Let’s first explain what we mean by derandomization. First, let’s view each labeling as a vector of size $n$, with coordinate entries in $[k]$. (That is, each vector lies in $[k]^n$.) To derandomize color-coding, we want to select a set of $f(k)\text{poly}(n)$ many vectors (labelings) beforehand, deterministically, and then run the algorithm on each labeling. As long as the special structure of the target solution is established in one of the vectors, we’re all set. Such a family of vectors exists, and is called a perfect hash family:
Definition (Perfect hash family): A family $\mathcal F$ of vectors in $[k]^n$ is a perfect hash family if for every subset $S\subseteq [n]$ of size $k$, there exists a vector in $\mathcal F$ that has a different entry at each coordinate in $S$. In other words, its restriction to the coordinates in $S$ is some permutation of $[k]$.
Not only do perfect hash families give us what we want (for $k$-path), they say something stronger: Given $n$ and $k$, we can find $f(k)\text{poly}(n)$ many vectors such that for all instances $(G,k)$ where $G$ has $n$ vertices, the algorithm will find the $k$-path. That is, we can use the same hash family for all instances $(G,k)$ of size $n$!
What’s the size of this perfect hash family? The size can be made $O(e^{k+O(\log^2k)} \log n)$; it’s only slightly worse than choosing $O(e^k\log n)$ vectors at random, since $\log^2 k \ll k$.
Kernelization
I didn’t have time to define kernelization formally, so here it is. Let’s assume we’re in the decision version of a problem, that is, the answer is either YES or NO. (For example, from class: does the graph have a vertex cover of size $k$?)
Definition (Kernelization): A kernelization algorithm inputs $(G,k)$, runs in polynomial time, and outputs $(G’,k’)$ such that:
(1) $(G,k)$ is YES instance $\iff$ $(G’,k’)$ is YES instance
(2) $\vert G’\vert \le f(k’)$ for some function $f:\mathbb N\to\mathbb N$. Of course, the “size” of $G’$ is not well-defined, but if $G$ is a graph, you can usually think of it as number of vertices or number of edges.

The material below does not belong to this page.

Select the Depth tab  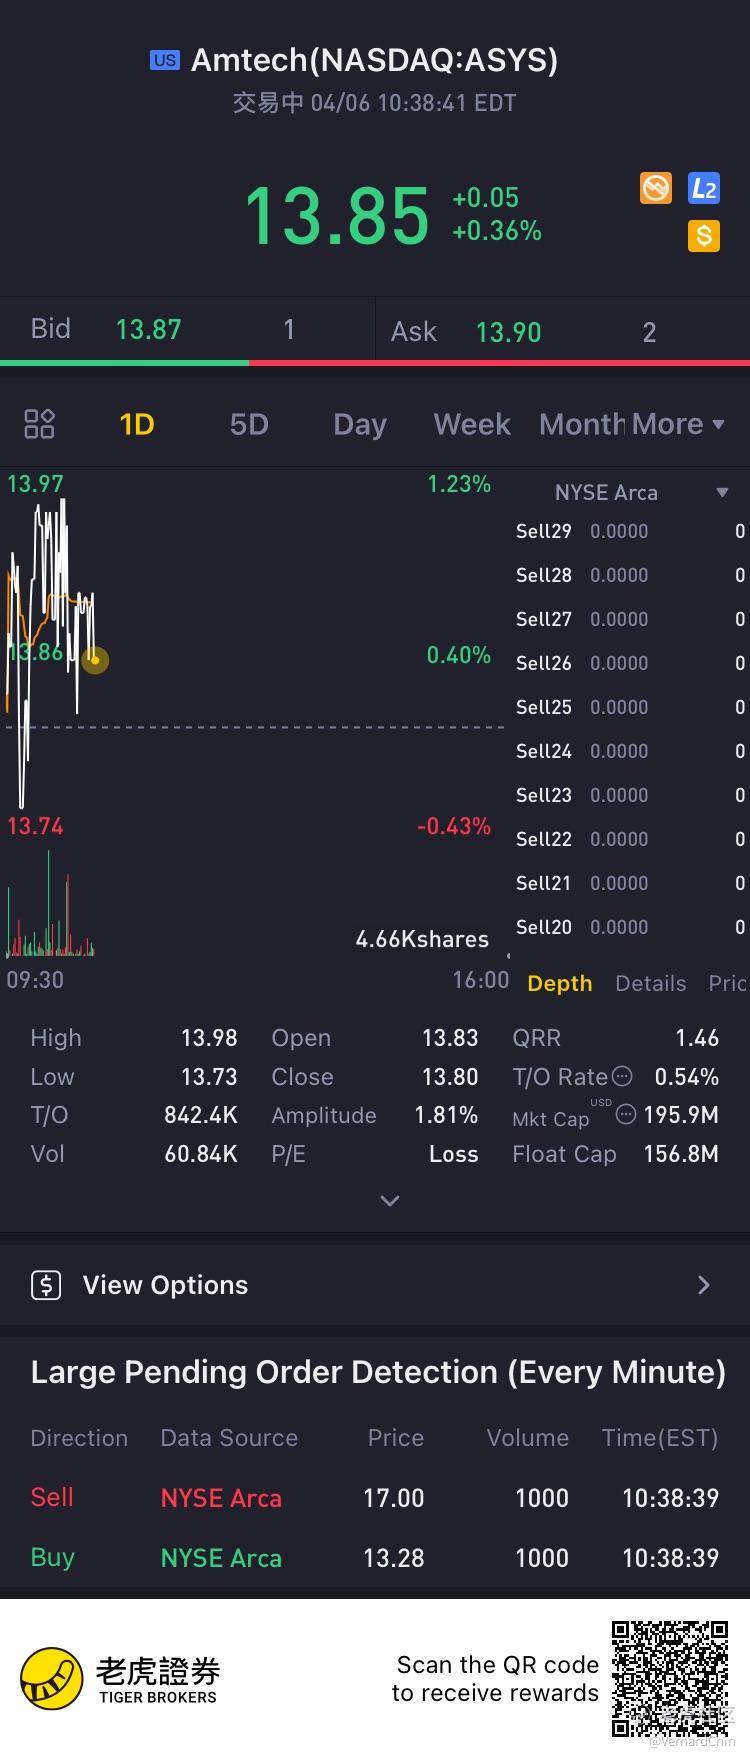tap(560, 984)
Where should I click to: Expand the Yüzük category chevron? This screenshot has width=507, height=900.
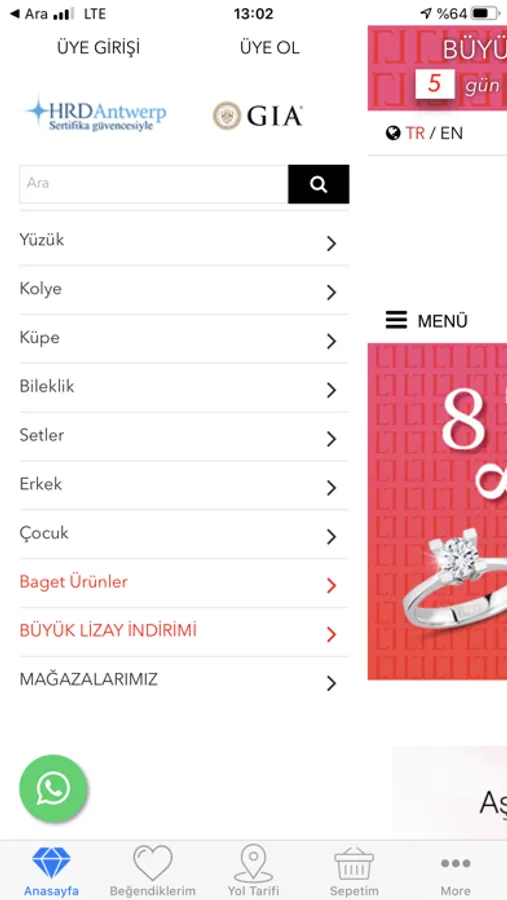331,244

(3) $k’ \le k$. This is important, since the whole purpose is to solve the smaller instance $(G’,k’)$ in FPT time (in $k’$).
It turns out that kernelization is the most interesting when the function $f$ from (2) is polynomial. That is, $\vert G\vert \le \text{poly}(k)$. In this case, we call it a polynomial kernelization algorithm, or polynomial kernel for short.
Recall that the kernelization algorithm for Vertex Cover satisfied $\vert V\vert \le k^2+k$, so it’s a polynomial kernel.
Obviously, if an algorithm has a polynomial kernel (or any kernel), it’s FPT, because we can pay $\text{poly}(n)$ time to reduce to the kernel, and then brute force on the $f(k)$-sized kernel. It turns out that the reverse is not true: not all FPT problems have polynomial kernels. For example, while the $k$-PATH problem is FPT as shown in lecture, it’s been proven that it doesn’t have any polynomial kernel! There’s even a subfield dedicated to showing such kernelization lower bounds.
However, if you remove the “polynomial” away from kernel, then the reverse is true: all FPT problems have a kernel for some (possibly exponential or worse) $f$. The proof for this is not very instructive, but the point is that restricting ourselves to polynomial kernels says something meaningful.